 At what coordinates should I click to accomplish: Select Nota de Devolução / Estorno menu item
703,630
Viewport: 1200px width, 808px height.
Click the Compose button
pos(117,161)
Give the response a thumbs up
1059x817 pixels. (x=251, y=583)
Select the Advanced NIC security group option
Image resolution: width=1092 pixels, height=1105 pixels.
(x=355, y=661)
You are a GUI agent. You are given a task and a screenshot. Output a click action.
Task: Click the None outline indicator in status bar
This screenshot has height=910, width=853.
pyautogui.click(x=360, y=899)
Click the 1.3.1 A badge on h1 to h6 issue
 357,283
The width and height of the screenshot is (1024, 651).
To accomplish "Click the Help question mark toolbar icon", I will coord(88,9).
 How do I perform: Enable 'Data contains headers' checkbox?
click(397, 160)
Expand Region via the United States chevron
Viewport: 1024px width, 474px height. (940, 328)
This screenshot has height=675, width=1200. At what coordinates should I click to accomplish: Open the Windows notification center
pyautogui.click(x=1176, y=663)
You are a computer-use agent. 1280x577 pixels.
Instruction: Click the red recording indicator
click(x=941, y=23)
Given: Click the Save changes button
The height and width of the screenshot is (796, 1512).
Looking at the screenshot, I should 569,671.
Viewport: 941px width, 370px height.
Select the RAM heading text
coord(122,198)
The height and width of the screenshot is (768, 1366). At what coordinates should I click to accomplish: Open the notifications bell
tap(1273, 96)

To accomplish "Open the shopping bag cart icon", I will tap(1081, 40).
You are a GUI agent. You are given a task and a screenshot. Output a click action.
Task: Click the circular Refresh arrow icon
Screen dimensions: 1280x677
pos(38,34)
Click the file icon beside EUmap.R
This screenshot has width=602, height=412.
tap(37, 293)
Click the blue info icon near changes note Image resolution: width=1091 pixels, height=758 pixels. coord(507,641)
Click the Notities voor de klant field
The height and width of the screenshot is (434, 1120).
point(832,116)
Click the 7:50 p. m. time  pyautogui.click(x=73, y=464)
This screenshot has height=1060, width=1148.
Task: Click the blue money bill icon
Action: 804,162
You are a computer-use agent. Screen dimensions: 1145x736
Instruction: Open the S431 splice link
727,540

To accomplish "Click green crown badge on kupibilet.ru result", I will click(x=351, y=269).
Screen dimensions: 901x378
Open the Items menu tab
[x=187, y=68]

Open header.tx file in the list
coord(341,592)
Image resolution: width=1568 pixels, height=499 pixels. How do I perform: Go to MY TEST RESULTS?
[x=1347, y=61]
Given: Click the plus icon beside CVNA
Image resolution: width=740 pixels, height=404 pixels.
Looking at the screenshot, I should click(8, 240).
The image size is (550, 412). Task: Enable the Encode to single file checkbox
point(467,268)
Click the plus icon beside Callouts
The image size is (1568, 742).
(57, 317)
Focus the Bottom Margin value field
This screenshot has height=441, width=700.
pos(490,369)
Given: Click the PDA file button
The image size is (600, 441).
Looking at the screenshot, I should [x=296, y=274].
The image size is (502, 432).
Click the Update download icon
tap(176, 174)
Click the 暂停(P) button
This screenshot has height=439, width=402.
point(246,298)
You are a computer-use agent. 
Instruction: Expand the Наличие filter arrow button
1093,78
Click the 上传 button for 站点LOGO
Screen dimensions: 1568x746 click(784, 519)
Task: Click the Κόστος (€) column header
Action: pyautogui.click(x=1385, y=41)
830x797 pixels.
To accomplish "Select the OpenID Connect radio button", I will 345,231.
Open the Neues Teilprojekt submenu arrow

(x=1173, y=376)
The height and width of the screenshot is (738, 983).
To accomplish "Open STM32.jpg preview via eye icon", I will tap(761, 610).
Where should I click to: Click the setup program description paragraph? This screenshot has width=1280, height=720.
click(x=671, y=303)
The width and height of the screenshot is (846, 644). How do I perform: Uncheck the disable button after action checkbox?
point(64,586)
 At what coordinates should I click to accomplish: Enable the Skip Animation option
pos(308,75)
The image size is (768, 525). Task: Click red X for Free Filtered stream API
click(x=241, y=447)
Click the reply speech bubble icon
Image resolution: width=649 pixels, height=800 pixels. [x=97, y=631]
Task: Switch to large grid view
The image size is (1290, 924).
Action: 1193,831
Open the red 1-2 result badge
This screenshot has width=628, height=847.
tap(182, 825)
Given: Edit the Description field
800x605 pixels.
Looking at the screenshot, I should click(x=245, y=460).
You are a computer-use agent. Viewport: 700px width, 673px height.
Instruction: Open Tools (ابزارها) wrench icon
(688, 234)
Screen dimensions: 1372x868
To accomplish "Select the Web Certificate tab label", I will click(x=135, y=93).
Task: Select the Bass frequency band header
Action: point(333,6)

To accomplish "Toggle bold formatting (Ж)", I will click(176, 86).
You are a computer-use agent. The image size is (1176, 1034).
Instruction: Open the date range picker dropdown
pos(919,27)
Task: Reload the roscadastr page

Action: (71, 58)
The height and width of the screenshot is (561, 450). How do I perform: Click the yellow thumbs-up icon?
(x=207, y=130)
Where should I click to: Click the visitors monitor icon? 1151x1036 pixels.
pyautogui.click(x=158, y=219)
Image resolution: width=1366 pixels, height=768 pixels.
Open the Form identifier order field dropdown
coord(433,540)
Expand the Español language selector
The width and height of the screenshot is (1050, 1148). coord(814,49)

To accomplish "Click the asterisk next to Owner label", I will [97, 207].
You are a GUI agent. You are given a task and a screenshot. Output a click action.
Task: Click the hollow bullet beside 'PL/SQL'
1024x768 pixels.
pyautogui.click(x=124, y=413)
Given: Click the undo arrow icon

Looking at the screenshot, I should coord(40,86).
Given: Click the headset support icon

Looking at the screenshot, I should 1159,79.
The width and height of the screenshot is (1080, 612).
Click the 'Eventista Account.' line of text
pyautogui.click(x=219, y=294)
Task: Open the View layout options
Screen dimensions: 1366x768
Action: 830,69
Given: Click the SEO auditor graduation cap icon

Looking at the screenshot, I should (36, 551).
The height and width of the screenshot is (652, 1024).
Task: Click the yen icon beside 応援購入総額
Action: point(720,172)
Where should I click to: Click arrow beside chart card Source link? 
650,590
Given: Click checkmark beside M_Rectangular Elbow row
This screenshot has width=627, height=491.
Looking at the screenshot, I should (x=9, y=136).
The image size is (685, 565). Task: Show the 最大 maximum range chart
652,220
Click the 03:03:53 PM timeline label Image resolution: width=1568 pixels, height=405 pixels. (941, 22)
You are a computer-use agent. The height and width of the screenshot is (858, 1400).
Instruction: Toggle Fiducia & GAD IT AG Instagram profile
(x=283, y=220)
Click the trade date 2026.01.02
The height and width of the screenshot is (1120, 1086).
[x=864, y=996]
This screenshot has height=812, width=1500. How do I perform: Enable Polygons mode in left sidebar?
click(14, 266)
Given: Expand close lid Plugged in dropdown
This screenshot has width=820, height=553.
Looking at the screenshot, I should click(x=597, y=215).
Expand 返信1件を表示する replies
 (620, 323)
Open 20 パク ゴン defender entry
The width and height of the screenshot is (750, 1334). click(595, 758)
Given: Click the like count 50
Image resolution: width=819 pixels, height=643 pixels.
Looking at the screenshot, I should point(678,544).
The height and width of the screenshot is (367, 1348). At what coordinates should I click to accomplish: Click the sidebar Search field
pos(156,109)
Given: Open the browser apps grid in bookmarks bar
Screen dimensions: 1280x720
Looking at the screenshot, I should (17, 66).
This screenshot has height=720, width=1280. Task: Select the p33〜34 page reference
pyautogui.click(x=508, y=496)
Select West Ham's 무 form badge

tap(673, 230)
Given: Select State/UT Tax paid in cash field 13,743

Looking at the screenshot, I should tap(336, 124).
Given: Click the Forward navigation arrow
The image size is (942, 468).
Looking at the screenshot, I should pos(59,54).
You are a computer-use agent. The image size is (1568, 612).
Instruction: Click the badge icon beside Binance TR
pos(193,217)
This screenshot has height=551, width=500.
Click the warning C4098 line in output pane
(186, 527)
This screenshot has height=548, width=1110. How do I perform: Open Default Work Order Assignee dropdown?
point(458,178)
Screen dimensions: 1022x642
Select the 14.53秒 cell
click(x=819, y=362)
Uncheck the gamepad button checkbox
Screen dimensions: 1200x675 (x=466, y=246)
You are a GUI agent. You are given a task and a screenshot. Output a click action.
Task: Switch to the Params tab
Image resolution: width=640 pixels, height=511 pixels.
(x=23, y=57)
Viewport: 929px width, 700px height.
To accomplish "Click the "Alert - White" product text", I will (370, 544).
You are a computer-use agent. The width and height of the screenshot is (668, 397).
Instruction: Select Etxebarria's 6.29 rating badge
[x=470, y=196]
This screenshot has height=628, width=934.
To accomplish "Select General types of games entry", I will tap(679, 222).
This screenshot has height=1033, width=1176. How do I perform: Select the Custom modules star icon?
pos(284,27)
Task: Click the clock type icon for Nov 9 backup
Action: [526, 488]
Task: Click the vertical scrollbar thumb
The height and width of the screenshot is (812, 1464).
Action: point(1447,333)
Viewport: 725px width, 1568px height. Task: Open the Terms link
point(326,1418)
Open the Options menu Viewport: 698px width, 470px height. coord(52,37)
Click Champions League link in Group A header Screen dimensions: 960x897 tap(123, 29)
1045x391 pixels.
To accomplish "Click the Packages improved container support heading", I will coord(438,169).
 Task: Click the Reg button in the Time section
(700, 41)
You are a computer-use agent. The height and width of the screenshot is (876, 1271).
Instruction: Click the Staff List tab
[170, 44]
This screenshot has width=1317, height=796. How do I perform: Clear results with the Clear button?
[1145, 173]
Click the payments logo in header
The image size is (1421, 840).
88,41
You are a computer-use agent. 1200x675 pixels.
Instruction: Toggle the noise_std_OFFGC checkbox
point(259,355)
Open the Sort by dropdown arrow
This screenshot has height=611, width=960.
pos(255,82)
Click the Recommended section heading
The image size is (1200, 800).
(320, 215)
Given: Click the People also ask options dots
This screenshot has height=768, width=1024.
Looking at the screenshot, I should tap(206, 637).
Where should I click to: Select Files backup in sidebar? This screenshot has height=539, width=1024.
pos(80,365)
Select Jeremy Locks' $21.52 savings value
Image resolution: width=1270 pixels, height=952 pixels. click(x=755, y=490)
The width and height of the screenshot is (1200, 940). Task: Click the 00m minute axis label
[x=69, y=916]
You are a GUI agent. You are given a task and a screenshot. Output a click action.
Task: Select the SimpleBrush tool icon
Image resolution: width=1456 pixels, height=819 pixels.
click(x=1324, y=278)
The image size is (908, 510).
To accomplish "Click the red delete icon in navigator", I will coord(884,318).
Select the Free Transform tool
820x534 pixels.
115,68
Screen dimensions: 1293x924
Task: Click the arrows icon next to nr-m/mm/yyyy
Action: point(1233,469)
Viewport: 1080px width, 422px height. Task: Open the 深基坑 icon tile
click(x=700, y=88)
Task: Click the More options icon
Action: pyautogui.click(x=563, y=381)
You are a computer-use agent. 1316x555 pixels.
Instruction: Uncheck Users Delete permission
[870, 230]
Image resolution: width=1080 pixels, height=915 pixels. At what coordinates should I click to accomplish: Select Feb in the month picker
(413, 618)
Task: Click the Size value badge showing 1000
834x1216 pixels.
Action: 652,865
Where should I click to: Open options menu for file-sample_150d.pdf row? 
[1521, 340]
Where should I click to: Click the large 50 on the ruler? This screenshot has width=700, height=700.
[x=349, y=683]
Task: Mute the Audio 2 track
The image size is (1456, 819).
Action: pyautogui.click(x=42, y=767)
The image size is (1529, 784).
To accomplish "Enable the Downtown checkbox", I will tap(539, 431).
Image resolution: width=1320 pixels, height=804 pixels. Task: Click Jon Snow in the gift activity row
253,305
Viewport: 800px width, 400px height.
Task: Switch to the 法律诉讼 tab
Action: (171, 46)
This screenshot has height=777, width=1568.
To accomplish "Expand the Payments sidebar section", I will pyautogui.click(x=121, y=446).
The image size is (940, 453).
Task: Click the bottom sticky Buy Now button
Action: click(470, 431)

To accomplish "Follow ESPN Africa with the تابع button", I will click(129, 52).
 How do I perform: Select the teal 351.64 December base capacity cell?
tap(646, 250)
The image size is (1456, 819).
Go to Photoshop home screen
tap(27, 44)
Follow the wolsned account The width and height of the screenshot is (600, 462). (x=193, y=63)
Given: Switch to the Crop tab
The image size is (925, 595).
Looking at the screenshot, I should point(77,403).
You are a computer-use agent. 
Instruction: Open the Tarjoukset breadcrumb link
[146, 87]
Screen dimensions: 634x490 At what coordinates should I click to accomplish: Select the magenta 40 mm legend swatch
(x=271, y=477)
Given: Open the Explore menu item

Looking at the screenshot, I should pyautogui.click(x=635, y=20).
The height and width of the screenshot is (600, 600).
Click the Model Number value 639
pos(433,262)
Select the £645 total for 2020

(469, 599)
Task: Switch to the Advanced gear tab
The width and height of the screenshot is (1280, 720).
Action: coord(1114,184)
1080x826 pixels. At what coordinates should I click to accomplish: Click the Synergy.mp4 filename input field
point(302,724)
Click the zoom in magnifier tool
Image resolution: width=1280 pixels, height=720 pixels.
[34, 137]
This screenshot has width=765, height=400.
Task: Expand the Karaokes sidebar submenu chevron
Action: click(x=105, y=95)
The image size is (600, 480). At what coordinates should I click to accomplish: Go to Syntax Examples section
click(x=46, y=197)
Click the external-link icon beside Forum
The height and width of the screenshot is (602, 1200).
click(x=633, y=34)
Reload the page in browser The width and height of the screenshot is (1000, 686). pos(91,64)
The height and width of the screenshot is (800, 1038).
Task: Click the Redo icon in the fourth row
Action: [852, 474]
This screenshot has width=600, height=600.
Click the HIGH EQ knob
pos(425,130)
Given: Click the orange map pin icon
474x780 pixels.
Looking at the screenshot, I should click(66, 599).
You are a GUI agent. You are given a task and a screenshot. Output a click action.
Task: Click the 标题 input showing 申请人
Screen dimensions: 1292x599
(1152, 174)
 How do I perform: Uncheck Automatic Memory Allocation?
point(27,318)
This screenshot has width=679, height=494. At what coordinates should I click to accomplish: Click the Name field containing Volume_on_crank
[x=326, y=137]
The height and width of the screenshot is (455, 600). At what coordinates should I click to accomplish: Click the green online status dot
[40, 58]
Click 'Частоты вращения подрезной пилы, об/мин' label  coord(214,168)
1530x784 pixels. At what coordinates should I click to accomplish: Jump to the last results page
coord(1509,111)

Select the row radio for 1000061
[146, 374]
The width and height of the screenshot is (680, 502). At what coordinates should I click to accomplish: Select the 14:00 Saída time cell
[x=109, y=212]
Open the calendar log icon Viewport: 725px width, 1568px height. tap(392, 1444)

> WHAT IS NEEDED
Pull every line containing "Follow" from the data.

> YOUR RESPONSE
To accomplish "Follow ESPN Africa with the تابع button", I will click(129, 52).
Follow the wolsned account The width and height of the screenshot is (600, 462). (x=193, y=63)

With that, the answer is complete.